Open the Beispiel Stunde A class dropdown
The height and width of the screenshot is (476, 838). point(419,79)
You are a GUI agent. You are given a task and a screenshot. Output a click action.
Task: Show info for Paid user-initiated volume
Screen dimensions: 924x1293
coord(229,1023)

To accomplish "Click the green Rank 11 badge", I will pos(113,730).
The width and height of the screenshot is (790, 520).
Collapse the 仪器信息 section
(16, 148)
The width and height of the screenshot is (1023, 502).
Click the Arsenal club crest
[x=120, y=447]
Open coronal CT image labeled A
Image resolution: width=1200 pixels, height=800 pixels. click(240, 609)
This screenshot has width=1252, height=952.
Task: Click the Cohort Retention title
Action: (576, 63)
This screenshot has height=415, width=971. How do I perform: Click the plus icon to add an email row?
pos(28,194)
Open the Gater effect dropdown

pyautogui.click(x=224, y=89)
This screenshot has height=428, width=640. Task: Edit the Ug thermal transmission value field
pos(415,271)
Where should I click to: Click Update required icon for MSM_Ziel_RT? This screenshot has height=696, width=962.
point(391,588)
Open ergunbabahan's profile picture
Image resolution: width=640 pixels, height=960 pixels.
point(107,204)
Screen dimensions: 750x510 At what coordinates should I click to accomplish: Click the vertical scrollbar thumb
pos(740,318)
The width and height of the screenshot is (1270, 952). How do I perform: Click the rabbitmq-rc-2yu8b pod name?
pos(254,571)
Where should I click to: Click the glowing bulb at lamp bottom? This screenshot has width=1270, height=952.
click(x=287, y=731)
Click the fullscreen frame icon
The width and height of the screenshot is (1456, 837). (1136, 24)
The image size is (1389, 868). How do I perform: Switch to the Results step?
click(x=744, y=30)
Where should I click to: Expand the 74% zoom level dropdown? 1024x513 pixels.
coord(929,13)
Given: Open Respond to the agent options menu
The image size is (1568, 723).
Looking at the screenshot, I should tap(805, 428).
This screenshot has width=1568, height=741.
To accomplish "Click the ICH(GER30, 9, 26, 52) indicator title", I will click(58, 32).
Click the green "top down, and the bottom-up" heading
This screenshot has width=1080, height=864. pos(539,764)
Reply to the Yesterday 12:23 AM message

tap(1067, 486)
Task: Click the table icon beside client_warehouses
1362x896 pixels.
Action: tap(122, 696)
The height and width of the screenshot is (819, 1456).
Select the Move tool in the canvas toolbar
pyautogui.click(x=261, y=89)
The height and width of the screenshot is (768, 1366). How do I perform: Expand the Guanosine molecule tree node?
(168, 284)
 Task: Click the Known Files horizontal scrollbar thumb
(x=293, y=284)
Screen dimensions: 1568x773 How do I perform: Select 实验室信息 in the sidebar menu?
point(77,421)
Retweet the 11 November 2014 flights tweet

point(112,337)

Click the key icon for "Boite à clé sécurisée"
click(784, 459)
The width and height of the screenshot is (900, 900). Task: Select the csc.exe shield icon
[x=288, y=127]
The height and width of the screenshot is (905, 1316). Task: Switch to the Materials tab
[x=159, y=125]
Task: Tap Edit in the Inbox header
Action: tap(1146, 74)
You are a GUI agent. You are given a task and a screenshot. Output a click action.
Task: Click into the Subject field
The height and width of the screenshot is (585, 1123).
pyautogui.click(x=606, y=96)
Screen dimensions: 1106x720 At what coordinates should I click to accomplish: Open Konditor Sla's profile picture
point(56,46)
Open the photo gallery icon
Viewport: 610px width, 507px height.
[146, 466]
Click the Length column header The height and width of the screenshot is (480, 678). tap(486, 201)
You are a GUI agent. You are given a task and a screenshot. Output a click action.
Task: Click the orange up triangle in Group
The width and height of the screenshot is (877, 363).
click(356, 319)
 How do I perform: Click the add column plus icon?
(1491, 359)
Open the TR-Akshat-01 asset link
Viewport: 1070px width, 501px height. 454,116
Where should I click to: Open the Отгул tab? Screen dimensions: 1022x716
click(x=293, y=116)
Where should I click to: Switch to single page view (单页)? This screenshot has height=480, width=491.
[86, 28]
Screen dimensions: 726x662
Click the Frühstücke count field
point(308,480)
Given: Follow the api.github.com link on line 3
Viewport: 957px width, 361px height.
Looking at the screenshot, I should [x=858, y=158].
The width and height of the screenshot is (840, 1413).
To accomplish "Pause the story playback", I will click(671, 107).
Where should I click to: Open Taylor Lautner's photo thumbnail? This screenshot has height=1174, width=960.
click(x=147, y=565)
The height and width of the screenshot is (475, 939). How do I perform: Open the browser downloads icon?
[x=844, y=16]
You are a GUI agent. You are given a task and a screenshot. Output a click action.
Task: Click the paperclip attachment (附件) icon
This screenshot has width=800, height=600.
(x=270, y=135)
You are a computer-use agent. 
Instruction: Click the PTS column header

┄┄┄┄┄┄

| What the task asks |
Report how many lines of the listing above contain the word "dimensions", treating case as significant. Give only the number.

| Task output |
6